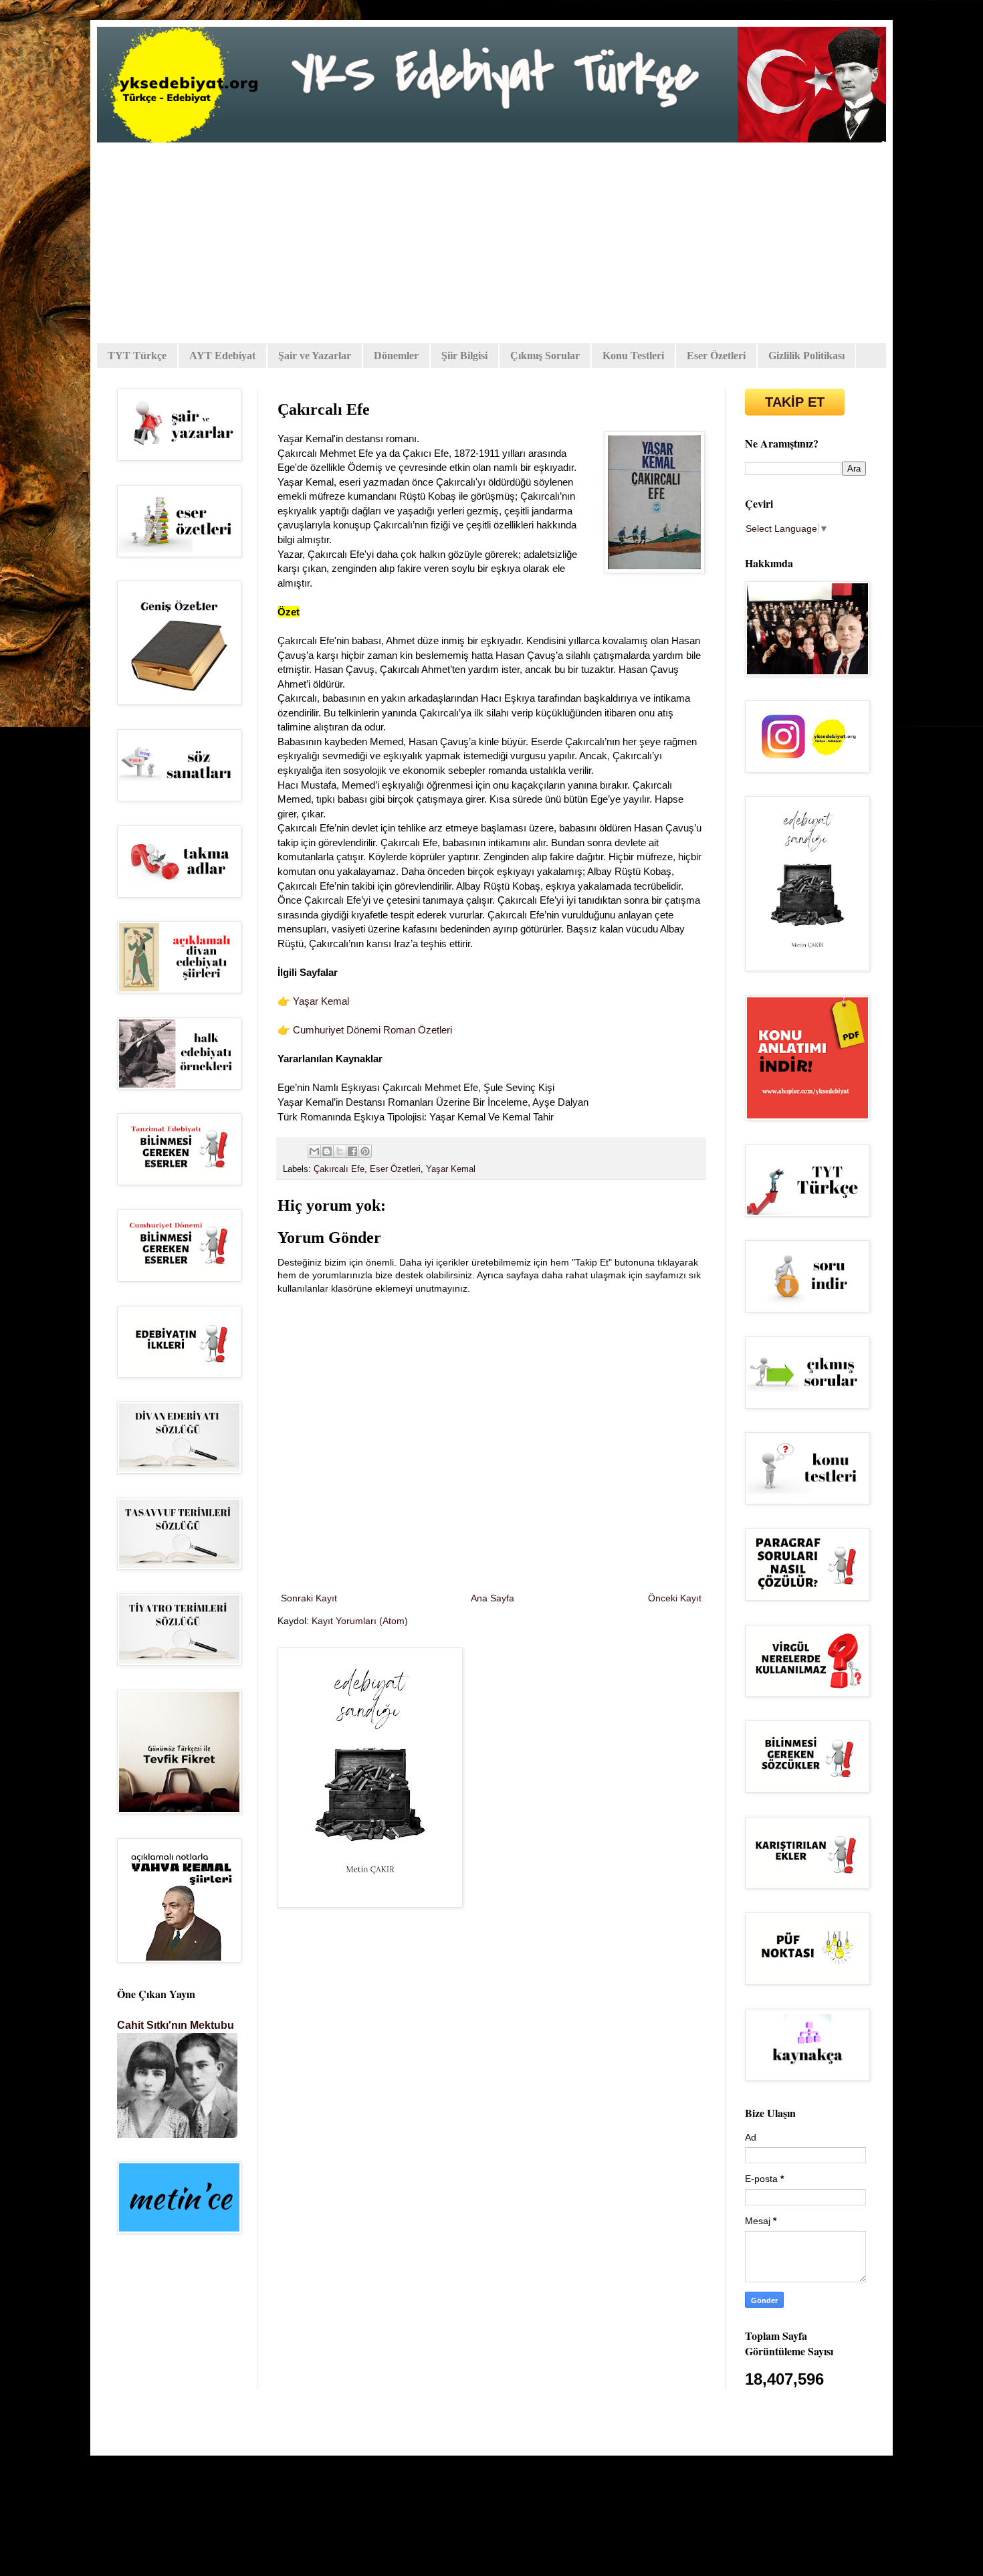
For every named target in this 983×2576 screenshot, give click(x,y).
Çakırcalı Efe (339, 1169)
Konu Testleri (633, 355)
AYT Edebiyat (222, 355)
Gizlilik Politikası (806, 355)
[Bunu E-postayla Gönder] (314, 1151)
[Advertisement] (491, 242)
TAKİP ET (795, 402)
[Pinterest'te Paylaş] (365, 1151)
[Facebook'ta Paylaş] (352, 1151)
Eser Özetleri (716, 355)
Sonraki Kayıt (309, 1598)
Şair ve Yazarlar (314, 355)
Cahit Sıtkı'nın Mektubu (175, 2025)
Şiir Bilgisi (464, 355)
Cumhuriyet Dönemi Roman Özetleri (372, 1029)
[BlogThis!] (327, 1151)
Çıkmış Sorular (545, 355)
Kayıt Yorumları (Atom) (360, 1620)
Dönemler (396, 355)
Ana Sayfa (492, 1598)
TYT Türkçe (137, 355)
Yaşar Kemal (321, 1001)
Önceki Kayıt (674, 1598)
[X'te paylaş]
◆ ◆ ◆ ◆
### AIM OF THE EXERCISE
Whenever the word "Özetleri" occurs in a line of the listing above, return that line.

### RESPONSE FOR THIS EXERCISE
Eser Özetleri (716, 355)
Cumhuriyet Dönemi Roman Özetleri (372, 1029)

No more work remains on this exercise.